DE STAËL (son oeuvre tardive), MOTHERWELL (ses peintures-collages), CY TWOMBLY et TÀPIES (tout!), ALECHINSKY (son tracé pictural agile et rapide, couplé à sa composition « à remarques marginales »), MATISSE (avant tout ses papiers découpés), la vibration lumino-coloriste de BONNARD, les estampes et les sculptures tardives de CHILIDA, les appliqués sur toile des KUBA (Congo), les subtiles taches-objets japonisants de JULIUS BISSIER, l’art calligraphique – les encres en général – des Chinois, Japonais ou Coréens, etcetera… et beaucoup plus récemment, l’époustouflante peinture de PIA FRIES !

Beuys dit quelque chose comme « peindre, c’est libérer le mystère intérieur et lui donner forme ». C’est le moteur, la raison pour laquelle je peins : je cours après quelque chose d’insaisissable, Bram Van Velde dit que « peindre c’est chercher le visage de ce qui n’a pas de visage ». C’est, pour moi, le regard intérieur qui produit ce qu’on nomme « peinture », quel qu’en soit le thème, sujet ou motif.

Un parallèle s’impose à moi avec  ma passion musicale : ce qui me fascine, en particulier, chez les pianistes de Jazz, c’est leur travail sur les « voicings» (choix de notes pour un accord) intégrés à l’articulation mélodico-rythmique (*). Similitude avec la peinture quant au choix d’une couleur, mais aussi de sa forme, de sa texture, de sa transparence, de son opacité, etc. Une partie importante du travail de plasticien ou de musicien consiste à faire « sonner » un accord pictural ou musical  et de l’inscrire dans un ensemble –  à travers une articulation propre à chaque artiste.

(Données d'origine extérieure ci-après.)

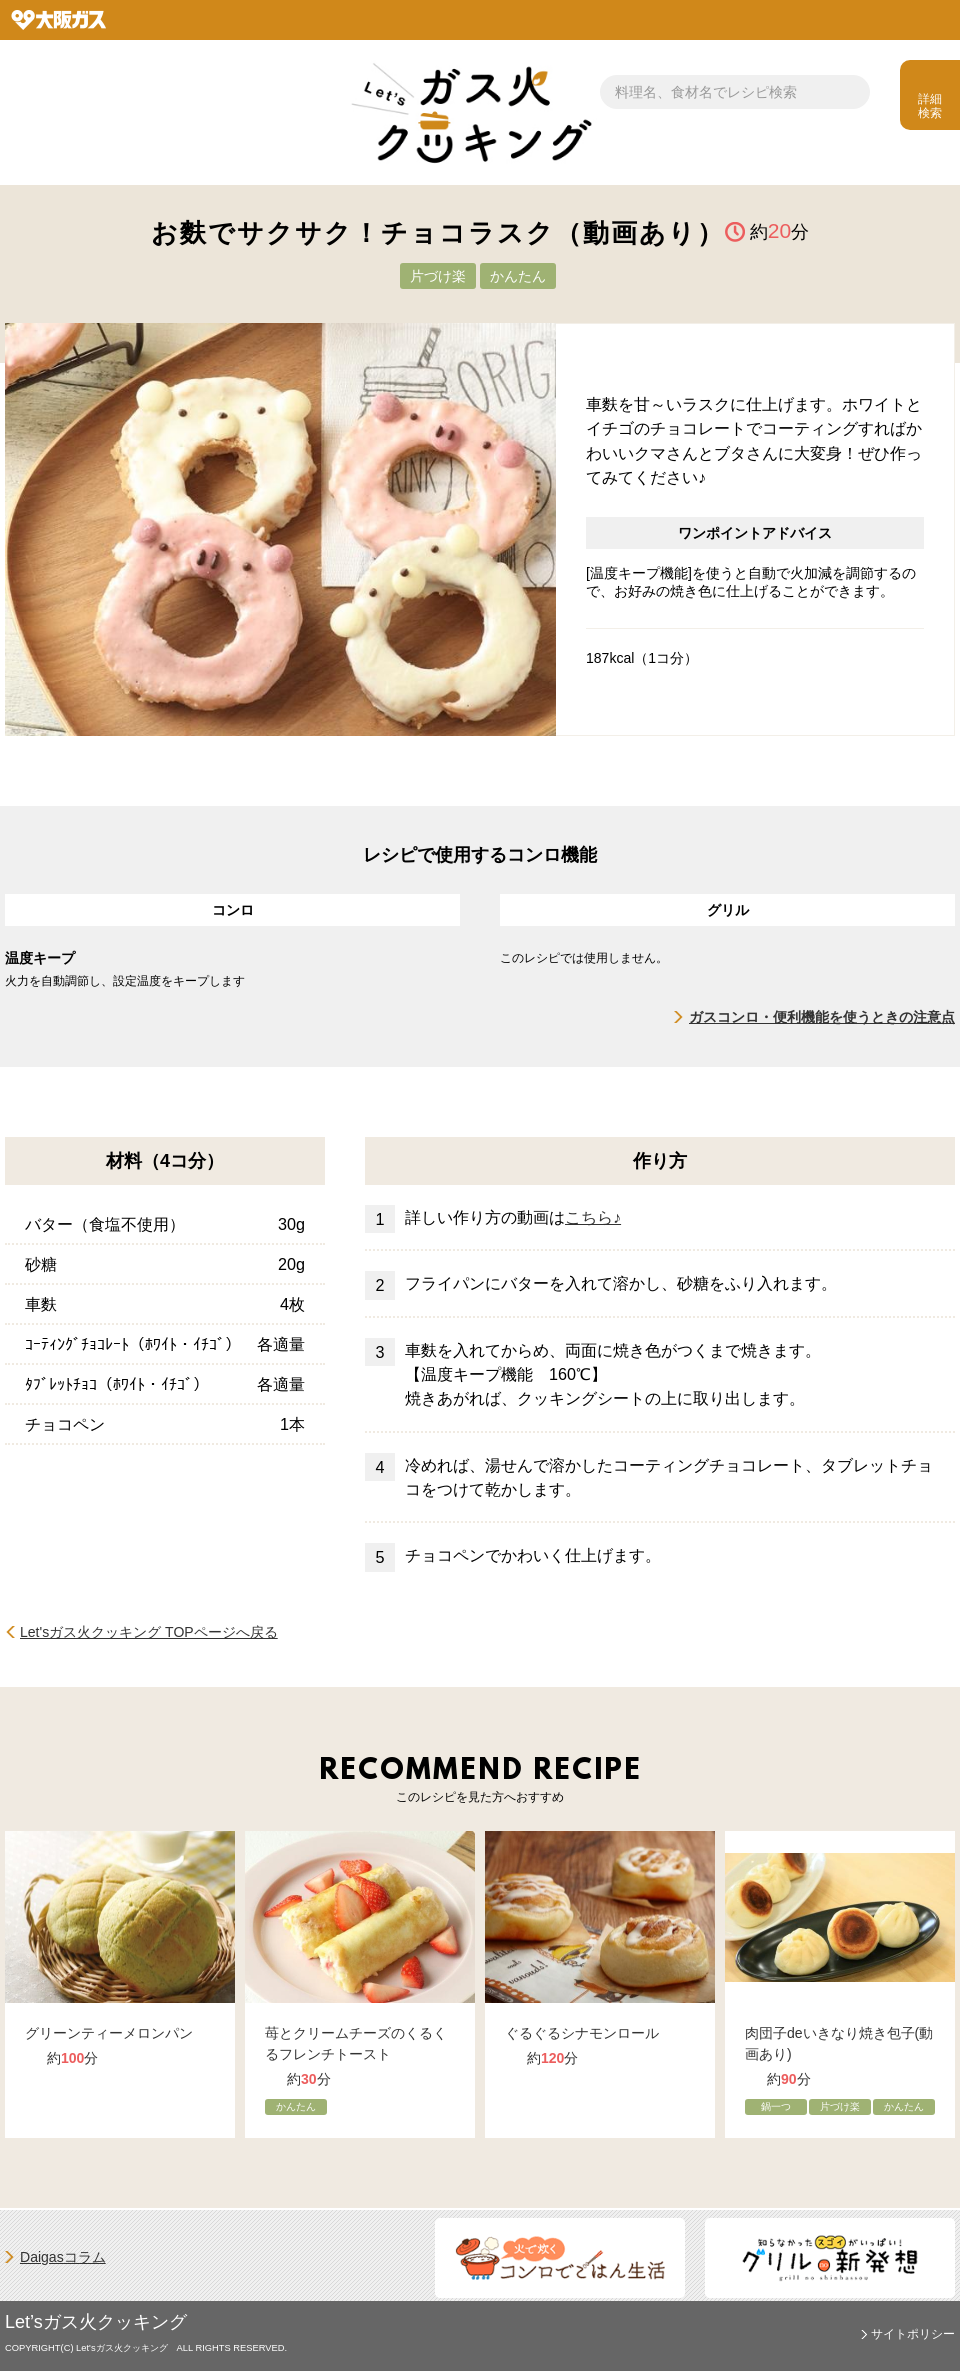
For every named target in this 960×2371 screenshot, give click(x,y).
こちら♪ (593, 1217)
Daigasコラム (63, 2257)
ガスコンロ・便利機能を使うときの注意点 (822, 1017)
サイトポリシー (913, 2334)
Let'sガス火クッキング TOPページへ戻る (149, 1632)
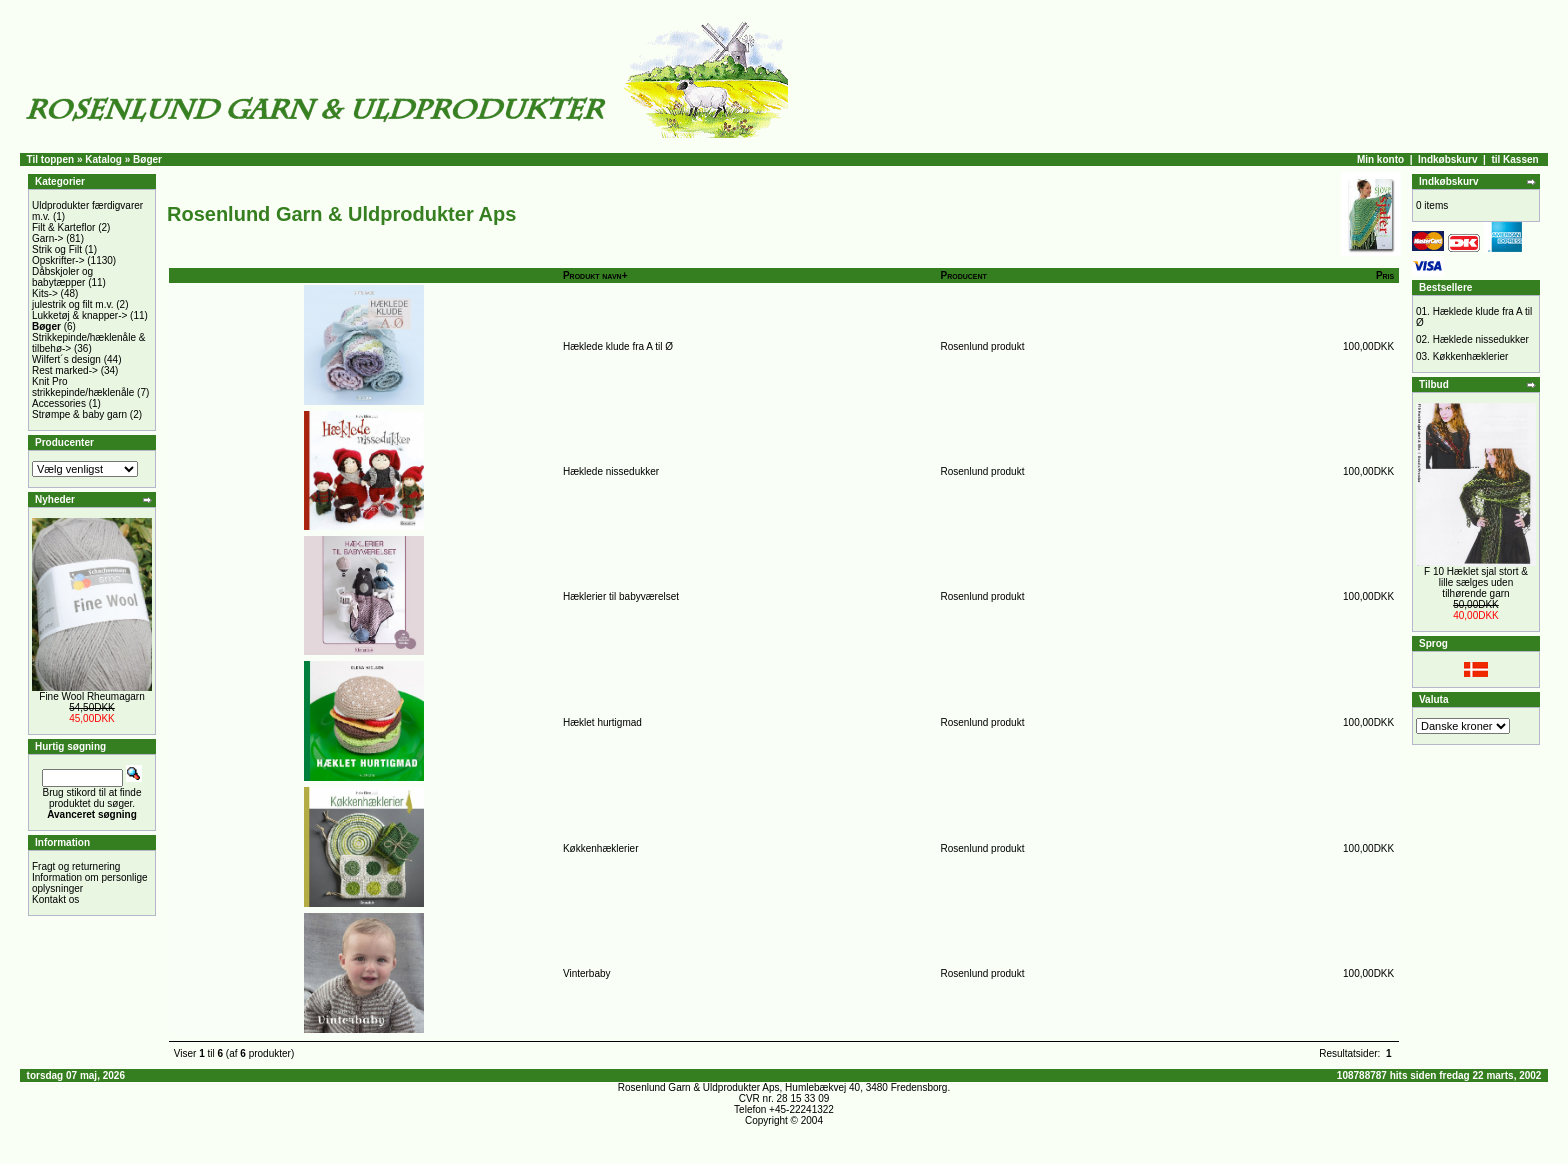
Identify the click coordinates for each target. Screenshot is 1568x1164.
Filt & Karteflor (63, 227)
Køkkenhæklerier (601, 848)
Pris (1385, 275)
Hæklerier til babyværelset (621, 596)
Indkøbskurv (1447, 159)
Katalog (103, 159)
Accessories (59, 403)
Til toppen (51, 159)
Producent (964, 275)
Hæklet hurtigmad (602, 722)
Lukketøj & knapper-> (79, 315)
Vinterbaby (587, 973)
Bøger (147, 159)
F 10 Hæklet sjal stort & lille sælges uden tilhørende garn (1476, 582)
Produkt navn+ (595, 275)
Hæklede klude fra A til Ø (618, 346)
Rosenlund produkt (983, 346)
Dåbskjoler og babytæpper (62, 277)
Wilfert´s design (66, 359)
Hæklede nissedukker (611, 471)
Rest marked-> (65, 370)
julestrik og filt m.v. (73, 304)
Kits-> (45, 293)
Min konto (1380, 159)
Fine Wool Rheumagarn (91, 696)
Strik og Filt (57, 249)
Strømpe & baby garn (79, 414)
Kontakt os (55, 899)
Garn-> (47, 238)
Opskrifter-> (58, 260)
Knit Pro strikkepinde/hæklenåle (83, 387)
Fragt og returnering (76, 866)
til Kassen (1514, 159)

A propos de ma démarche picturale, voir le DVD réalisé en 2014 par Philippe Schaffter, « Claude-Alain Dubois, Peintre ».

(*) Deux exemples:
  • La palette sonore composée par une suite de voicings très singuliers crée un univers étrange et inédit dans « Crepuscule with Nellie » du pianiste-compositeur Thelonious Monk, version extraite de l’album « The Thelonious Monk Orchestra at Town Hall » (1959). Sur ce même album, l’on trouve une autre composition emblématique de Monk, « Little Rootie Tootie », avec une coda qui est une extraordinaire transcription pour Tentet d’une improvisation de ce même morceau par Monk, enregistrée en trio en 1952 : cette transcription restitue parfaitement le monde sonore unique de Monk, harmonie/accords/dissonances avec cette articulation rythmique très particulière de la mélodie.
  • Aux antipodes de Monk, dans « Improleaves», le trio du pianiste Enrico Pieranunzi  (extrait de l’album « Live in Japan », CD 1, 2004) improvise autour d’un thème énoncé de manière allusive (« Automne leaves », autrement dit « Les Feuilles mortes »), incluant un espace sonore parsemé de silences mêlés d’accents rythmiques et tempos variés, de progressions harmoniques et d’une mélodie facétieuse (l’auteur des liner notes de l’album parle d’une « abstract expressionist suite », faisant clairement allusion à ce mouvement pictural américain).